发现对于叶子 \(x\),有 \(\operatorname{SG}\left(x\right) = 0\)。而对于其他节点,其可以到达的状态为其子树内除去其自身以外的全部节点。因此通过归纳我们可以得到每个节点 \(u\) 的 \(\operatorname{SG}\) 函数值均为其子树内最远的叶子与其的距离,即其为 \(f_u\)。
因此在初始局面时,该游戏的 \(\operatorname{SG}\) 值为所有节点 \(\operatorname{SG}\) 值的异或和,即 \(\bigoplus\limits_{x}\operatorname{SG}\left(x\right)\)。
同时可以发现,若一个节点产生偶数个叶子,那么其对整个游戏的 \(\operatorname{SG}\) 函数值贡献为 \(0\),否则为 \(f_u\)。
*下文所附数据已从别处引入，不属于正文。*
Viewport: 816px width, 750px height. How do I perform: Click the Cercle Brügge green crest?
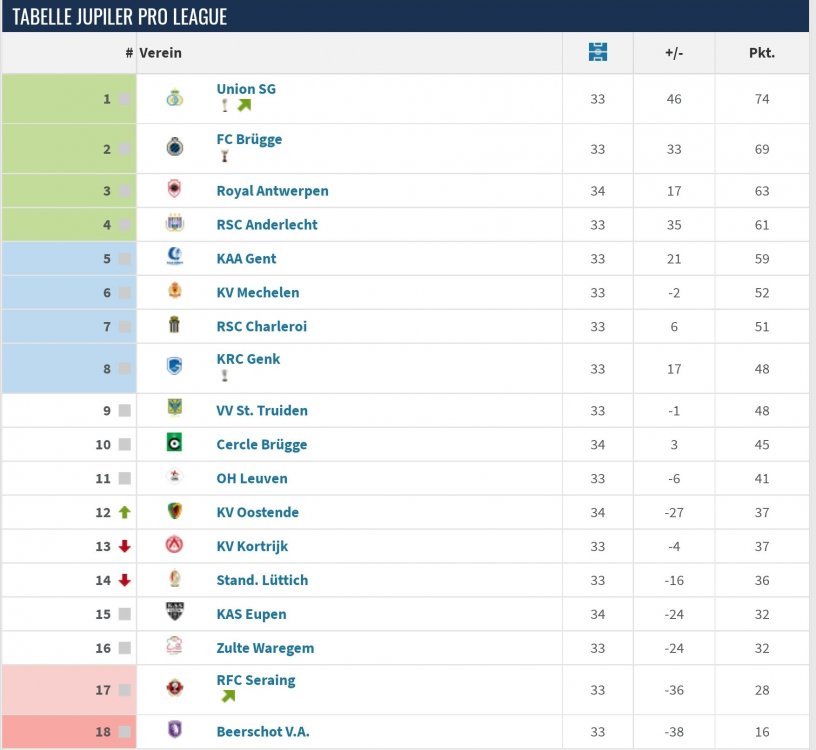click(x=174, y=442)
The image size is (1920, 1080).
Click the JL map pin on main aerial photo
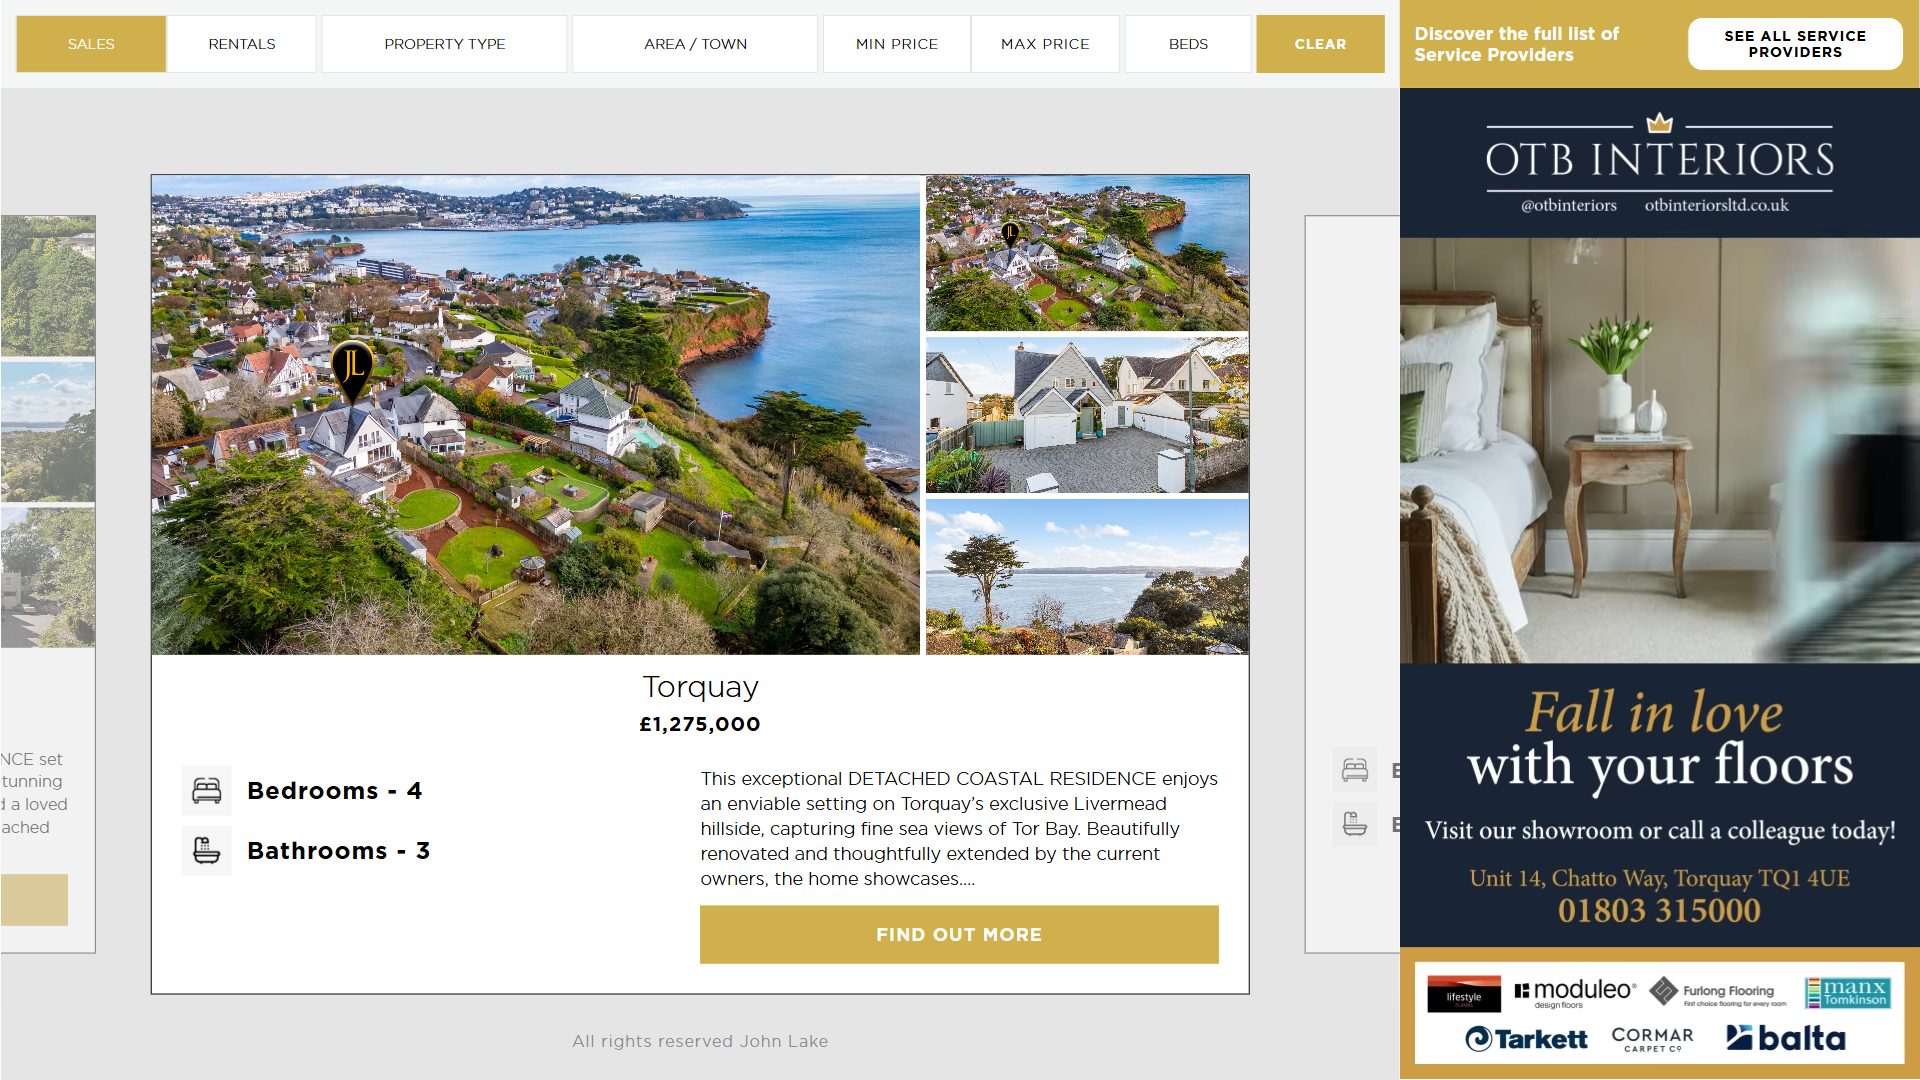(x=352, y=371)
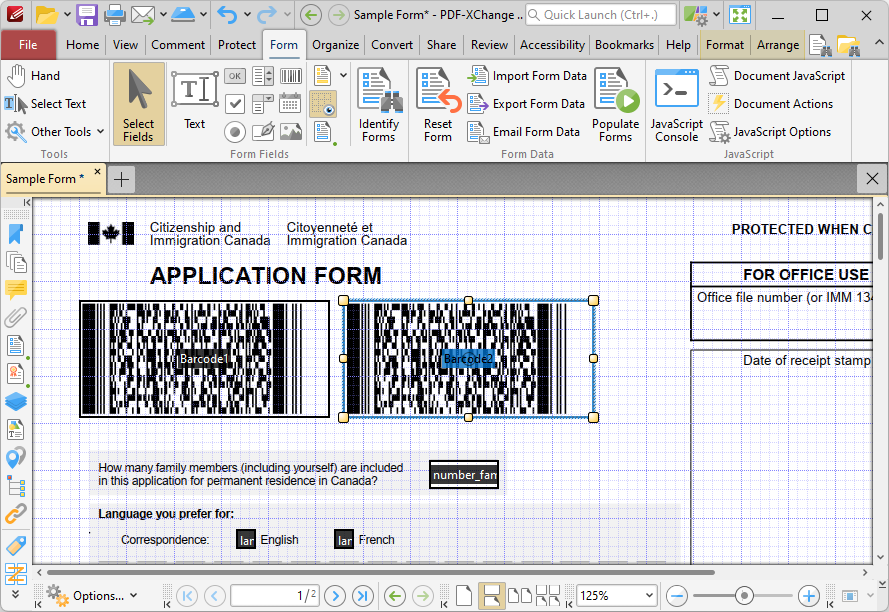Open the Format menu tab
The height and width of the screenshot is (612, 889).
click(724, 44)
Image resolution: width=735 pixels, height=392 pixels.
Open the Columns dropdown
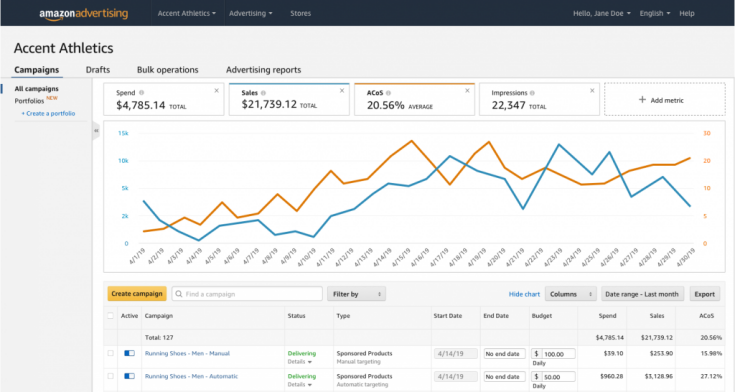click(x=570, y=294)

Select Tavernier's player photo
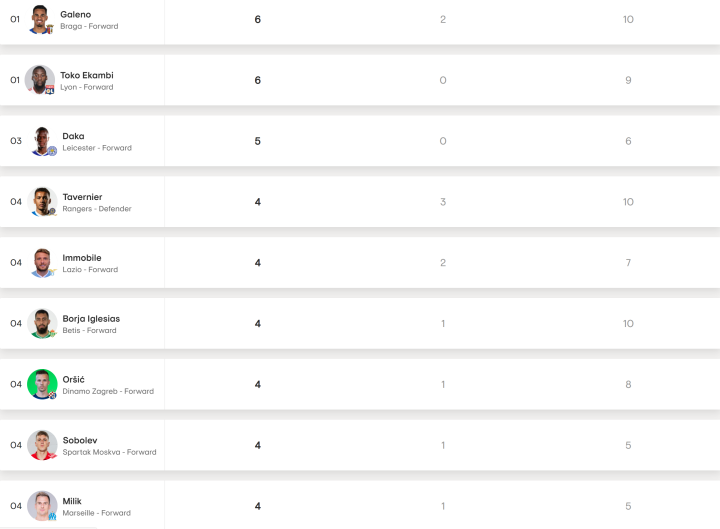pos(42,202)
这样我们就可以通过线段树维护树链剖分处理对于某些节点加棋子的操作。
接下来考虑如何换根。发现根实质上是通过限制叶子的选择必须在子树内而改变了 \(f_u\) 的值。那么我们先不考虑子树内的限制,设 \(g_u\) 表示整棵树中距离 \(u\) 最远的叶子的距离。发现若一个节点能产生 \(g_u\) 的贡献当且仅当距离其最远的叶子节点,\(u\) 和根节点依次在一条链上。其中距离其最远的叶子节点一定是树的直径的某一端点,具体的,我们求出树的直径,可以发现对于直径中点一侧的节点距离其最远的叶子节点均为另一侧的直径端点。因此在设定根后,可以产生 \(g_u\) 贡献的节点为其到直径中点的链上的节点,其余节点均只能产生距离其次大的叶子的贡献。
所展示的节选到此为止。